Roccaraso, l’istituto ospiterà gli allievi di diverse scuole per l’anniversario della Strage di Limmari

ROCCARASO. «Ricordare per costruire il futuro». È questo il messaggio dell’iniziativa dell’Alberghiero di Roccaraso, rivolta soprattutto alle giovani generazioni. In occasione del “Treno della memoria” la scuola di Roccaraso aprirà le porte a 350 studenti provenienti da diverse realtà del comprensorio.
Era il 21 novembre del 1943 quando nel bosco di Limmari, nella frazione di Pietransieri poco distante da Roccaraso, i soldati tedeschi uccisero barbaramente 128 persone, tra cui 60 donne e 34 bambini. Quest’anno ricorrono i 75 anni di quella strage. L’Istituto alberghiero ha voluto, a suo modo, collaborare alle celebrazioni per l’importante anniversario organizzate dal Comune di Roccaraso, aprendo le porte agli studenti del centro Abruzzo.
A tutti sarà offerto un pranzo di benvenuto, preparato dagli studenti di cucina e dal personale della scuola.
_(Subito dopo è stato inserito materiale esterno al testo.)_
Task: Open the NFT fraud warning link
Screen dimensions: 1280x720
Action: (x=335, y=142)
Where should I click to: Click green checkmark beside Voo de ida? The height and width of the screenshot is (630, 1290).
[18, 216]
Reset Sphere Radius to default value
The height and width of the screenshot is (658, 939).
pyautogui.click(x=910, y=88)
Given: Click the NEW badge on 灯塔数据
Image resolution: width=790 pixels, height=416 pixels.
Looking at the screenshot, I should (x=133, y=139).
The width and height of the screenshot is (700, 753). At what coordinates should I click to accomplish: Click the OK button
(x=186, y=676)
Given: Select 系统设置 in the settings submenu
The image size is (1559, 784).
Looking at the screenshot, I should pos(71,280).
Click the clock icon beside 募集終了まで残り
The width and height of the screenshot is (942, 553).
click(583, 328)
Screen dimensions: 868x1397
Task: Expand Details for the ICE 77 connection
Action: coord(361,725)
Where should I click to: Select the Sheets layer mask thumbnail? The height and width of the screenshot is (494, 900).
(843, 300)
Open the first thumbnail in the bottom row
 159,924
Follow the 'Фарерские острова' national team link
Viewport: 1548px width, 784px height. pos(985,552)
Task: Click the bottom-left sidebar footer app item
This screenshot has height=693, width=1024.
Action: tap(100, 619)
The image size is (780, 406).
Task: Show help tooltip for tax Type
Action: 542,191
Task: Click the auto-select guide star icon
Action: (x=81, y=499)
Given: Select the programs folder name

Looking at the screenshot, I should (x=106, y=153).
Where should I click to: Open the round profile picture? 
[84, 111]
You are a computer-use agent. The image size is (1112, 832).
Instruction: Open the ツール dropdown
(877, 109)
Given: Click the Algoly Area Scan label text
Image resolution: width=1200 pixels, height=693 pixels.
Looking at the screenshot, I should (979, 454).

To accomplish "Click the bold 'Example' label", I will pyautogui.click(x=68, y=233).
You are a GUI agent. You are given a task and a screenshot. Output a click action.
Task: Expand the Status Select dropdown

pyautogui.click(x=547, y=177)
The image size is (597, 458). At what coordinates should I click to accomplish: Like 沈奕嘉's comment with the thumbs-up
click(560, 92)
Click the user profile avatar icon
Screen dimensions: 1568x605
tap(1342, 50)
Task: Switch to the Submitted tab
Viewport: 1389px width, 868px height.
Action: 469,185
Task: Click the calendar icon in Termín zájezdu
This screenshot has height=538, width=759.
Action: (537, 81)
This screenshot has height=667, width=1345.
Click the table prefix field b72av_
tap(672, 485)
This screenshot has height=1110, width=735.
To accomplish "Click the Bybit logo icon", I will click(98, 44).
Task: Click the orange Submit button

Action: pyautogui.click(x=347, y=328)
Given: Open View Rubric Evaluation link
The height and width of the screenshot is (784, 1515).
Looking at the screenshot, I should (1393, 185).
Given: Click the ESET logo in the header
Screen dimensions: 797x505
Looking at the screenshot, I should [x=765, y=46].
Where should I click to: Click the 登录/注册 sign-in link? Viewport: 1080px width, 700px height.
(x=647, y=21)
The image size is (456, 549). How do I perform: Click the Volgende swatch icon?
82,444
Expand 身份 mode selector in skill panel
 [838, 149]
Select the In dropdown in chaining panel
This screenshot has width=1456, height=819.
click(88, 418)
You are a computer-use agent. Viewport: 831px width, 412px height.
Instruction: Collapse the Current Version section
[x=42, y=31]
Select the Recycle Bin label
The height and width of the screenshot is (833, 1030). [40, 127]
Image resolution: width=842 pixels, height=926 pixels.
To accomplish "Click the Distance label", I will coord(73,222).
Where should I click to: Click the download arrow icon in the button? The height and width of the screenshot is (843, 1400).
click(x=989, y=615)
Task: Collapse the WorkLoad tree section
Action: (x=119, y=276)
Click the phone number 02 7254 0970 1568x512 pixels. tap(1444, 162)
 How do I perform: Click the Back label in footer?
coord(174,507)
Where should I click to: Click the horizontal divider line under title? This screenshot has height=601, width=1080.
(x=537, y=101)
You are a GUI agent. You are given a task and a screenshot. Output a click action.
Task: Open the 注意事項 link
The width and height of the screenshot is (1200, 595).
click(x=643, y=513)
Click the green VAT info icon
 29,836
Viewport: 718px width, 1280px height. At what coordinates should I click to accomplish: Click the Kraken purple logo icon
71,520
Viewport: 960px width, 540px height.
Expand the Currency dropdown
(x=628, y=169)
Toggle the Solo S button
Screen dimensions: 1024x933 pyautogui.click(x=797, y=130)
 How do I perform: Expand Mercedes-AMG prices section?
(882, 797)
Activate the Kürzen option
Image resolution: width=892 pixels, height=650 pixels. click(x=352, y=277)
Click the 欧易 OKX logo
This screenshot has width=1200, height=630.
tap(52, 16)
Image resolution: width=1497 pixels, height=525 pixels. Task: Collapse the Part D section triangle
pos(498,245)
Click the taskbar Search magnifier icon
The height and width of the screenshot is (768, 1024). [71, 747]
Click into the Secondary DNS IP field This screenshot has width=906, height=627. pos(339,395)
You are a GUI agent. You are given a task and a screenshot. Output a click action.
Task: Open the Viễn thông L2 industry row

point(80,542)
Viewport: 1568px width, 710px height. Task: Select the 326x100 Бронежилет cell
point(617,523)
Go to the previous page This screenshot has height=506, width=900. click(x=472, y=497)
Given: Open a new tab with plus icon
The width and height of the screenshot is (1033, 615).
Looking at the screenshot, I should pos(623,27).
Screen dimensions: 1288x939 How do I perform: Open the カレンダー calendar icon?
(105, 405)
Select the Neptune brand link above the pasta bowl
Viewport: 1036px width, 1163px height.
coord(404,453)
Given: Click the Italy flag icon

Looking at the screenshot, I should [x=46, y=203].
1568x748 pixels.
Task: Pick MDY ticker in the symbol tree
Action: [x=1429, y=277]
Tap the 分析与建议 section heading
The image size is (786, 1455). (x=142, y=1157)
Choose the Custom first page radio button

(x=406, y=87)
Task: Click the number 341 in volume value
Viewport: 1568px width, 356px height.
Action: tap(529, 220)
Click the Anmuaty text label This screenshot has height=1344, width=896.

Inoltre, durante la loro permanenza a scuola, dalle 14 alle 16, studenti e accompagnatori potranno assistere e partecipare a un percorso di attività enogastronomiche e troveranno anche un’area illustrativa dedicata ai cibi e alle abitudini alimentari negli anni della Seconda guerra mondiale.
L’iniziativa sarà realizzata con la collaborazione del Comune di Roccaraso.
Diverse le attività pensate e organizzate per i ragazzi: ci saranno un laboratorio dedicato alla trasformazione del latte, uno alla cucina e alla pizza, un altro all’intaglio di frutta e verdura e poi ancora una zona con studenti “barman acrobatici” e uno spazio dedicata all’illustrazione di cibi e alimentazione della popolazione locale, e non, negli anni del secondo conflitto mondiale.
«La nostra scuola ha accolto con grande piacere l’invito del Comune di Roccaraso a collaborare per le celebrazioni dedicate al 75° anniversario della “Strage dei Limmari”», è il commento del dirigente dell’Istituto omnicomprensivo Pino De Stavola.
«Siamo felici di poter aprire ai tanti studenti ospiti della giornata le porte dell’Istituto alberghiero, in segno di accoglienza e ospitalità, per continuare e ricordare insieme momenti importanti della storia locale e nazionale e riflettere anche sul futuro delle giovani generazioni». (c.l.)